The Voices of My Mothers

One of my 2006 goals is establishing the foundation for a thorough family tree. The Native American and Eastern ideas that my life affects and is effected by seven generations back and seven generations forward gives me another reason beyond simple curiosity and fascination to learn about my physical lineage. Fascinating it is, and curious I am, however there is a part of my past that defines my present and predicts my future. So I've finally gotten some written documents about my family lineage from my closest branches: my parents.

I spent an enjoyable several hours the other evening reading stories written by distant relatives that I have either never met, or not seen in years, recalling their memories of their parents or grandparents; recalling stories of lives lived during times of war, struggle and change. Listening to their voices on the paper, I felt a connection with past, differently than I have while reading history texts in college, or biographies of historic persons. There are historic persons in my lineage, and there are stories set in times I've read about in history texts. However, in the everyday language of my own family, I see a personal side of "history": the side that is "his story" and "her story". Because while the events in those books we study are important to know, so too are the events in our ancestors' lives. Crossing oceans and continents, settling and moving, building and tearing down, establishing order and rebelling against it; with out pomp and no mind to prestige, the words of my family communicate the essence of another time and of a spirit that is mine as well - that past that is a part of me and my present.
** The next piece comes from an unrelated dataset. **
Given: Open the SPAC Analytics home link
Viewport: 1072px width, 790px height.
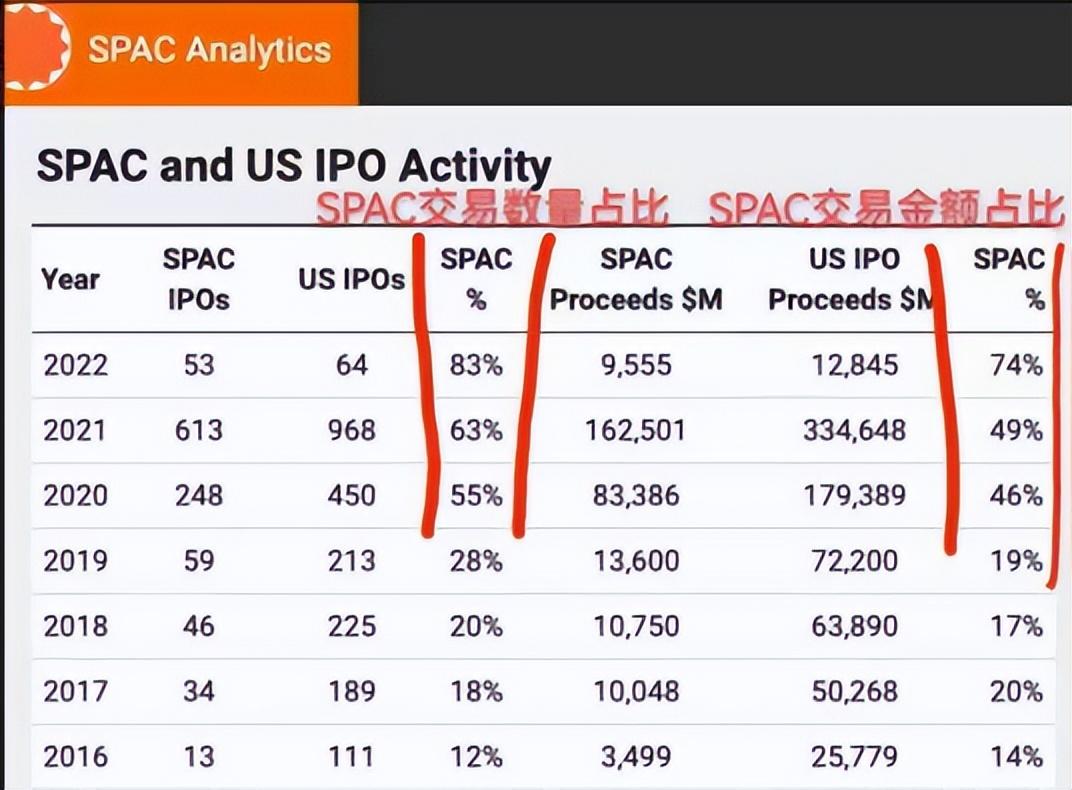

I see the patterns in my life that reflect the patterns of history. Why study history? "Not to repeat our mistakes" they say. "To learn from the past" we are told. And so too is it with our own history. 50% my mother and 50% my father. A quarter of each of my grandparents, and eighth of each of my great grandparents. And thus is my deck dealt. The tools I come with, the knowledge I start with, the foundation my first foot falls upon. Now it is up to me to choose how to play those cards, and when to add new ones to the deck.
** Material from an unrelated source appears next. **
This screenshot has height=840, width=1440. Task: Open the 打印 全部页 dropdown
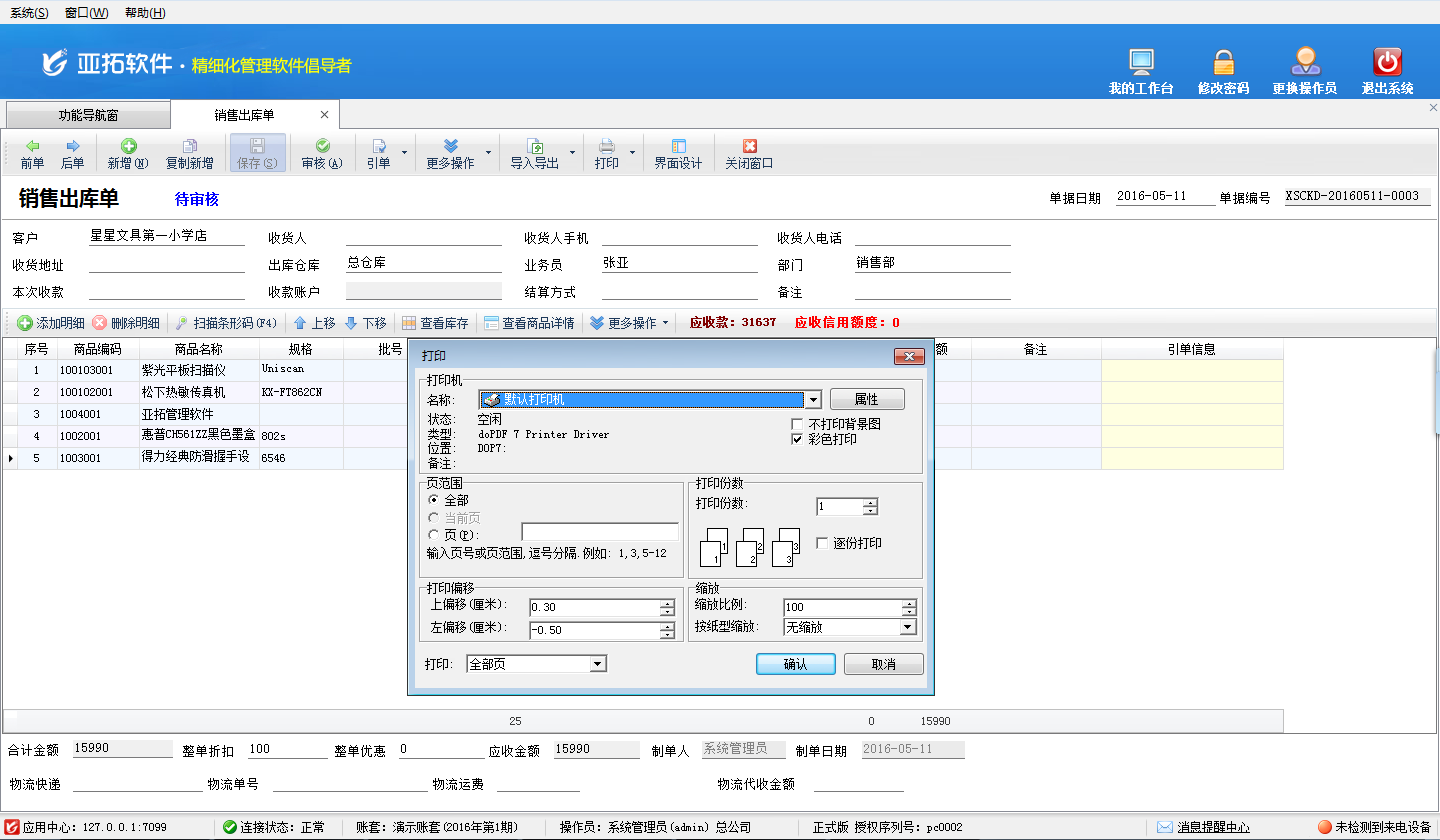598,664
At 2:30am, I finally put away the files. I turned off my bedside lamp, and curled up on my side. I adjusted my pillows, and closed my eyes. And there in the darkness, I heard their voices. Whispers of their lives, like wind in the woods. Softly floating through my mind, I heard their songs. Norse, Celtic, Gaelic, American, young, aged, new, old. Like the voices of the Huldre calling from within the mountain of the past.

~Maren

Monday, February 06, 2006

Groundhog Sees

When in the new chill of Imbolc morning, the creatures wake and wander,
or stagger towards their morning's rest
a long night of prowling behind them,
we see the groundhog.

Sun shining rainbows on the icy threshold she comes. Peeking out and venturing forth, she comes.

Imbolc morning, Groundhog's Day, the sun shines on your face of fur and sleepy eyes, you turn.

In a panic you are taken, shaken, a shadow passes and it moves. Could it be eagle scouting breakfast? Could it be fox?

What does it matter?!

Groundhog sees and darts back beneath the snow encrusted den. She will not come again, until Equinox has claimed the morning, lengthened the days to equal, and assured dear Groundhog of her saftey in the mid-spring sun!

Winter's grip holds fast. Huldre waits with Groundhog.